Send back the entries below exactly as they appear.

**Supplied records**.
<<<<
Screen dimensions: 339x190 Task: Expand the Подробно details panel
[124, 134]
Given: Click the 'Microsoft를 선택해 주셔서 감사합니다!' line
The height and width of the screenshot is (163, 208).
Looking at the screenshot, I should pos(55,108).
>>>>
**Your solution**.
Screen dimensions: 339x190 Task: Expand the Подробно details panel
[124, 134]
Given: Click the 'Microsoft를 선택해 주셔서 감사합니다!' line
The height and width of the screenshot is (163, 208).
Looking at the screenshot, I should pos(55,108).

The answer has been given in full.